おさわり
「君な………」
首都にある国営の大図書館と、魔力の供給施設。
それを利用した、本にやさしい強力な防犯システム。
時間と金と力を結集させた、広域結界。
それによって作られた疑似閉鎖空間は、内向きのループと拡張自由な空間生成能力により、実質無限の牢獄となる。

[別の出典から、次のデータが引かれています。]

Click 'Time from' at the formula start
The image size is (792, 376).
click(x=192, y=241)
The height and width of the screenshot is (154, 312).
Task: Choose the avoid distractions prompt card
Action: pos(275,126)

別の世界に放逐されたような絶望を味わった侵入者は、それによって泣いて許しを請うまで後悔をするのだ。
「考え甘くない?」
「それは特に……」
「それと弱すぎない?」
「それは言わないで」
「特にきみ弱すぎない?」
「言わないで!!!」
うっかり一緒に入って、拡張能力も特に使えず。
トキトは、使われた瞬間に疑似空間だと確信したため…。
発生場所や捻じ曲げた圧縮部分など、ダメージになる場所に即攻撃を加えて破壊。
図書館の職員らしい人は、虚しさに顔すら上げられない惨状を生み出しただけとなった。
かなしい。
「座標変えないで、ただ空間伸び縮みの間に虚数挟んだような省エネ疑似空間で、なんでそんな自慢顔出来るの君たちは」
「私のだれにも邪魔されない優雅な読書空間が…」
「防犯システムで何してんだお前」
かなしい。
「ま、盗んで壊して金にして、みたいなことはしないのよ?」
「でもあんなに怖い侵入したじゃないですか!」
したなあ。
「侵入したこともわからないくらいの、すごい丁寧な内緒の持ち出しくらいしかしないんだよ?」
「でも犯罪じゃないですか!」
そうだなあ。
「でも私も、内緒で手早く、どうしても知りたい情報があっんだよ、こっちの事情もすこしだけ……」
「だったらちゃんと借りればいいじゃないですか!」
わかる。
「でもね、そのさあ、特殊なのよ、私の見たいもの」
「だからって力ずくが正しいことなんてナイデス!」
「この世界の人に読めない本があるか、隠してあるのも含め知りたかったんだ」
「……へ?」
ぶち殺すも覚悟も、トキトは考えないでもないつもりだった。
が、ここまで、もう好きにしろ状態で来られると覚悟も鈍る。
真面目そうな節はあるし。
そこで。
この場だけ、欲しいもの探しに興味を引かせ、協力関係を作れるかを模索しようとトキトは思った。
「紙とペンあるかな?」
「持ち歩いてますが」
図書館の人、素直。
よく見ると、それほど老けてるわけではない。
割と若い眼鏡のお姉さん。
わりと、な。
取り出した紙と、チョークっぽいなにか。
特に迷いもなく、トキトは書く。
「読める?」
「海外の方なのはわかりますが…」
「違うのさ」
「何がでしょうか」
不信は持っている模様。
トキトの話し相手はすこしイラっとした感情を隠さない。
「どの辞書を引いても、読めないと思うんだ」
「では、絵のつもりで?」
「この世界にはない字だからさ」
日本語で「おっぱいは減らせ嫌味か」。
そう書かれているのだ。
「読めるならご褒美あげようか?その辺の本で調べても、まず無理だろうしさ」
トキトは言いながら、もう一つ書きなぐる。
次は、さらにもうひとつ前の世界。
その頃のトキトは学もないので、使っていた魔術式を途中まで。
「こっちはどうだろう」
「さらになんか、よくわかりませんね」
「だめか…こんな私に読める本を探してるんだけどね」
よくよく考えれば、言葉だけよく大丈夫だと思う。
が、体が見聞きした覚えのある言語はこの世界の言葉だけであるし、体そのものは考えを自分の知っている言葉として発声しているのかもしれない。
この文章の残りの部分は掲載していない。